▶ _Work request 1_
In the article about the asbestos roof removal, how many years had the roof been in place?
▶ _Work request 2_
Pick up the article about the airport building's asbestos roof removal from its last sentence and continue it.

▶ _Excerpted text_
There was deep concern from one member of the public, who thought better precautions should have been taken to protect the public.
Airport Authority chief executive Joe Ngamata said the roof had been in place for 40 years. “We’re replacing these primarily because asbestos roofing is not the best of materials to have on your roofs, and airborne particles or dust from damaged roofing material are a risk to people’s health if inhaled.”
He said tests were carried out earlier this year on the inside of the building, which is on the mountain side of the main road and faces Toa Petroleum’s office in Panama. A small area under a gap in the ceiling tested positive for trace asbestos residue.
“The recommendation was to block off the gap in the ceiling but we decided to replace the whole roofing as we plan to install solar panels on roofs this year,” Ngamata said.
He said the contractor, Landholdings Ltd, is certified to remove asbestos roofing from buildings.
“I believe he (Landholdings owner Bill Doherty) would have taken precautions to ensure the safety of his workers and those around the work area. He has erected a safety screen along the fence line next to the building to prevent asbestos from being blown onto the road.”
But a worried member of the public phoned Cook Islands News on Wednesday afternoon while watching the roofing being removed.
The person said that although a safety screen was in place, it was not high enough to stop material blowing away in the wind and into the path of oncoming motorists.

▶ _Data listing_
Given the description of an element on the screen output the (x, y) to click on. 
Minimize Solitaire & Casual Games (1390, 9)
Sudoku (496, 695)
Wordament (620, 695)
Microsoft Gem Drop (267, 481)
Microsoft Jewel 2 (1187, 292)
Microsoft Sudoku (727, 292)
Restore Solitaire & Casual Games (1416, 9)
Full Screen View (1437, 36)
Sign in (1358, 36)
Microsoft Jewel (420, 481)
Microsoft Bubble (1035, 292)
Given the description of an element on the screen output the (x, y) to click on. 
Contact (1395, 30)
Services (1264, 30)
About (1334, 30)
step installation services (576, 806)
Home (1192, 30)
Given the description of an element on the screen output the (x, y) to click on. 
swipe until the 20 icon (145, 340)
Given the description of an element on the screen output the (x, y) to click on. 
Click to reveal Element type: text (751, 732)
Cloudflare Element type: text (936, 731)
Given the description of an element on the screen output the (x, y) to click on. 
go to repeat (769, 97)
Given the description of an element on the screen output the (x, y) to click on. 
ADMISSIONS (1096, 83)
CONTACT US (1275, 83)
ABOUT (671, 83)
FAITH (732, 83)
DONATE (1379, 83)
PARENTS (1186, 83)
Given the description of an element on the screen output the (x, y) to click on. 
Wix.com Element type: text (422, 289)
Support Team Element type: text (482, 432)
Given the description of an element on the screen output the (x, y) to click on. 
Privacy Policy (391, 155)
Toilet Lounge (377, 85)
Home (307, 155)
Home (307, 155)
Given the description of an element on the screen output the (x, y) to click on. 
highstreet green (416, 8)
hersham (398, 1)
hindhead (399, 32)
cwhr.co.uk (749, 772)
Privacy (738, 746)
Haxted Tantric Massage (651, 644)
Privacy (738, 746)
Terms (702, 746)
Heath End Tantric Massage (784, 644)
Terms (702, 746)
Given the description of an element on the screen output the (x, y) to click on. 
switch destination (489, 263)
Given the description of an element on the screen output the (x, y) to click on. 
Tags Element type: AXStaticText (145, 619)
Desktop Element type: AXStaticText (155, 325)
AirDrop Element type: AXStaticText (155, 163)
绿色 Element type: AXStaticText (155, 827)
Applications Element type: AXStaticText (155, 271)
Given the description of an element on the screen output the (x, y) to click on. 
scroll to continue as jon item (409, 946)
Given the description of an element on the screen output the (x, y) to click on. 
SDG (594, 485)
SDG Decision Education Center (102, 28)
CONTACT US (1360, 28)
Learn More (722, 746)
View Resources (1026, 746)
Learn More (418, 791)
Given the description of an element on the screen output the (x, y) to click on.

▶ _Exercise response 1_
40 years.

▶ _Exercise response 2_
A CINews reporter watched as material was blown from the roof onto the road. Winds at the time were southerly averaging 10 knots.
“What you saw on the road were pieces of old insulation paper that came off during the removal, these were picked up, bagged and removed,” Ngamata said.
Doherty said adequate safety measures were in place, but agreed that the safety netting “could have been a bit higher”.
He said the insulation material seen blowing around was not a risk to the public.
The roofing has been wrapped tightly in plastic and stored on pallets, to be taken away and disposed of by T&M Heather.
Ngamata said he believed the asbestos roofing would be buried in the ground.
Asbestos is a naturally-occurring rock fibre that it is harmful to humans. Although it is now banned from most modern products, it remains a serious legacy.
When products containing asbestos are damaged or wear down over time, small asbestos fibres are released and become airborne where they can be inhaled.
These fibres are not immediately toxic but can remain lodged in the lungs and eventually cause serious lung disease.